Work instructions:
- A) Answer the following about the post on LNT and low-dose radiation, one per line:
(i) Which page does the post describe as kind of out of date?
(ii) In the post's example, what excess cancer rate does a dose of 1 sievert cause, and against what background rate?
(iii) According to the post's closing sentence, what principle is very much in favor of LNT?
- B) Summarize the post on LNT and low-dose radiation in two sentences.

** Opening Provided passage block **

JaredJames said:
Thank you Dmytry.
As a note, I was referring more to Joe's specific claims when requesting sources.
ahh, also, regarding LNT. The EPA page is kind of out of date. The microbeam studies are additional evidence in support of LNT.
The reason it is not possible to show effects of low levels of radiation is that you need large sample sizes to eliminate noise, i.e. random fluctuations. The statistical noise is proportional to square root of sample size. Meaning that if it takes e.g. 100 people to conclusively show dose effect of 1 sievert - which causes excess cancer rate of 10% on background of 40%, it will take 100 million for 1 millisievert (and another hundred million for control).
It is not possible to control for healtcare (rate of failure to diagnose), age, smoking, race, etc. when big populations are involved. It is theoretically impossible to directly show that radiation effects continue at low doses - there is a threshold to sensitivity of population studies. However, theoretical considerations - and single cell single track studies - lead to conclusion that effects are linear.
Generally, in science, the continuation is adopted as null hypothesis, in absence of proof of non-continuation.
For example, how much money would you bet that 1 gram of matter does not attract 1 gram gravitationally over distance of 2 meters? Such attraction would be EXTREMELY difficult to show, but surely we aren't going to bet our money it isn't true, as simple logic shows there must be some very complicated effect to make gravity not work on 1 gram, but work on 1000 pieces each of 1 gram.
Would you bet human lives on such an assertion? I can't show that 1 gram attracts 1 gram over distance of 2 meters directly, sorry, all i have is theory that it does, based on evidence with larger masses or smaller distances and the perceived complexity of a theory which would fit the experimental data but would not have 1 gram attract 1 gram over 2 meters distance.
It's a simple matter of occam's razor - and occam's razor is very much in favour of LNT.

** Closing Provided passage block **
** Opening Data excerpt block **

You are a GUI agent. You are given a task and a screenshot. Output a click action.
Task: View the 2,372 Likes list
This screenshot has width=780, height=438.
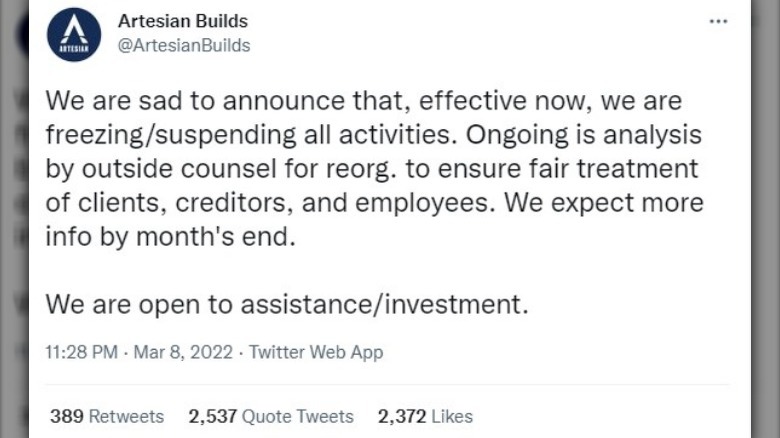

** Closing Data excerpt block **

Solved tasks:
- A)
(i) The EPA page.
(ii) An excess cancer rate of 10%, on a background of 40%.
(iii) Occam's razor.

- B) The post argues that the effects of low radiation doses cannot be shown directly, because population studies would require very large samples to overcome random fluctuations and cannot control for factors such as healthcare, age, and smoking. It holds instead that theoretical considerations and single-cell, single-track studies indicate linear effects, that science generally adopts continuation as the null hypothesis absent proof otherwise, and that Occam's razor strongly favors LNT.